* **Work request**
Please print every record below exactly as it appears.

(Data extracted from a collection)
================

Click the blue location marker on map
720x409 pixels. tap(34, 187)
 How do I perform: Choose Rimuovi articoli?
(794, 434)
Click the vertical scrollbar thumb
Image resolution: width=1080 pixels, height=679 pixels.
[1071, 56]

================

* **Solution to this exercise**
Click the blue location marker on map
720x409 pixels. tap(34, 187)
 How do I perform: Choose Rimuovi articoli?
(794, 434)
Click the vertical scrollbar thumb
Image resolution: width=1080 pixels, height=679 pixels.
[1071, 56]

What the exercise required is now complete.